Top 10は、James Lind Allianceとして将来、家族や、介護職や看護師、臨床医ができるだけ早いうちの解決策を願っている項目を箇条書きにまとめた提言です。


英国の医学雑誌、Lancet Respiratory Diseaseは、James Lind Allianceよる「息切れ」の解決策、Top 10項目の提言を行っています[1]。




Q. 息切れに伴う問題点は何か?


・原因となる慢性呼吸器疾患は幼少時から高齢者に至る全世代にわたる苦しみである。


・この理由は、高齢人口の増加、複数の慢性疾患をもつ多重疾患に加え、新型コロナ感染症(COVID-19)の流行がある。

注)COVID-19の後遺症として息切れが長期にわたり持続することが指摘されている。 Long Covidと呼ばれている。


・息切れは、思うように働くことができないという社会的な困窮の原因となり、それには住んでいる環境因子も関係する。すなわち貧困が健康の不均等を起こす原因ともなっている。現在、援助が必要な人に対する的確なサポートとなっていないことがあり、このグループでの早期死亡の原因となっている。
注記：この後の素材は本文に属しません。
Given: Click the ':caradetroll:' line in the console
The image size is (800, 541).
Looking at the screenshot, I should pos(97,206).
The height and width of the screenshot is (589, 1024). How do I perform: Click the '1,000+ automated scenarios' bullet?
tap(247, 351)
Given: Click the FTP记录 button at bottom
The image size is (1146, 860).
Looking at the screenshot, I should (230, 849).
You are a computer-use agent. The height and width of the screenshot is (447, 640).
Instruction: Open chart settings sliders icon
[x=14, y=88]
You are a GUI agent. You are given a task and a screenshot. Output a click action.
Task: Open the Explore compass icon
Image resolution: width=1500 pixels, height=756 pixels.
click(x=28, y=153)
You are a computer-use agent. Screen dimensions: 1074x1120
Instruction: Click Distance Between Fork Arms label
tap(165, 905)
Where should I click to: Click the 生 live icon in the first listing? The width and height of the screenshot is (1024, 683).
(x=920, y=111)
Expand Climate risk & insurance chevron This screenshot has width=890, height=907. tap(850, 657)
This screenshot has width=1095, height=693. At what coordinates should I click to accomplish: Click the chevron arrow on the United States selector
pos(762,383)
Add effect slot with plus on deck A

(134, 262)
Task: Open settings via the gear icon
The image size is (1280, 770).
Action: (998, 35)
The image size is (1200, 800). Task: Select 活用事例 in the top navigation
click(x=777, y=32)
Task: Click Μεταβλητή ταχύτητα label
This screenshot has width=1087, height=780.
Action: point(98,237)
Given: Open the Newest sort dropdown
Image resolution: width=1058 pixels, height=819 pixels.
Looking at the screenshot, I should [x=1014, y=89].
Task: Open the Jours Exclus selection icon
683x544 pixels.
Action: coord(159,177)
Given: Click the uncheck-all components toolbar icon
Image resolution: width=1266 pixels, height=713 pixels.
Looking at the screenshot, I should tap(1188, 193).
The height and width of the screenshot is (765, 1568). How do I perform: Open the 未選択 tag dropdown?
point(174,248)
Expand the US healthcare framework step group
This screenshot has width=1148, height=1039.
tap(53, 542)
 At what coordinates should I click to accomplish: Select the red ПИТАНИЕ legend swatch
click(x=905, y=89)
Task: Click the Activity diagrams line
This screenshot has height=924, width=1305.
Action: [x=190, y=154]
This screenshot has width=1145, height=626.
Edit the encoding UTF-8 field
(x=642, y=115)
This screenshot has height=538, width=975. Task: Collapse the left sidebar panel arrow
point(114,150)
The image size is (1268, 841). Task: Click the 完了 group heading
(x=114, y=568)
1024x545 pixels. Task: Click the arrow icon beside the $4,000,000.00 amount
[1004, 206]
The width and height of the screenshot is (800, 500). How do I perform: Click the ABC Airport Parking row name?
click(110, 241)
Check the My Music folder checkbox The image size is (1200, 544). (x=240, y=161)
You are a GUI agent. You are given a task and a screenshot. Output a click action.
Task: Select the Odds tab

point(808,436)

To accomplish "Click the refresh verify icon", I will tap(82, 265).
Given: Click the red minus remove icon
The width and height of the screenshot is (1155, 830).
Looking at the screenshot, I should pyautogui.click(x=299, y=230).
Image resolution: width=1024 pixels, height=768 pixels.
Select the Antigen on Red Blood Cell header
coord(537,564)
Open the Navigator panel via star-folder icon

・慢性の息切れは、生活の質(QOL)を低下させ、家族、友人関係、ケアの担当者へも大きな負担を与える。


・医療費は高額となる。


・病院への救急受診の20%以上を占める原因となっている。


・社会全体に対するコスト増の原因である。


・歴史的に、呼吸器専門医は息切れについての診断を厳密に行おうとするが、その解決策については熱心さが乏しいという指摘がある。息切れは痛み対策(pain control)と同等と考えるべきである。


・治療効果について、いわゆる科学的なエビデンスとして発表されているデータが少ない。


・行政サイドへの訴えが少なく、したがって息切れの研究費の提供が少ない。




Q. 「息切れ」Top10をどのように決めたか?


・「息切れの研究」がどのように興味を持たれているかの調査を、一般市民、看護師などケア担当者、臨床医などを対象として2023/05より2024/05までアンケート調査を実施。関連する2,673項目を最初に選択、さらに別のグループからの回答を得た。その内訳は、患者1,269名、ケア担当者29名、臨床医など141名。さらに2024/9/25に最終的な代表者22名によるワークショップを開催し、この作業を、反復し、James Lind Alliance で公表するに至った。すなわち、James Lind Allianceが発表した息切れの研究項目は、いくつかの段階を経た多くの人たちの希望である。




Q. 合意に達した期待される研究領域は?


「息切れの対策」について、将来の研究領域、疾患の予防法、異なる要求に対するサポート体制、症状を中心とした診断法、医療者のトレーニング法、必要な医療サービスの内容、日々の生活のサポート体制の在り方、などについての研究を深化させることが求められている。




Q. 息切れのTop 10は何か?


以下にTop 10の各項目を列記する(各項目は問いかけの疑問符付きの文章になっている)。


1.医療側に求める項目として、どのようにして救急医療および慢性期において、正確な診断、治療と患者をサポートする体制を整備していくべきか?


2.息切れを持ちながら人種の違いや社会的な背景が異なることで対応策を学ぶことが困難な人、身体障害をもっている人たちをどのようにサポートしていけばよいか?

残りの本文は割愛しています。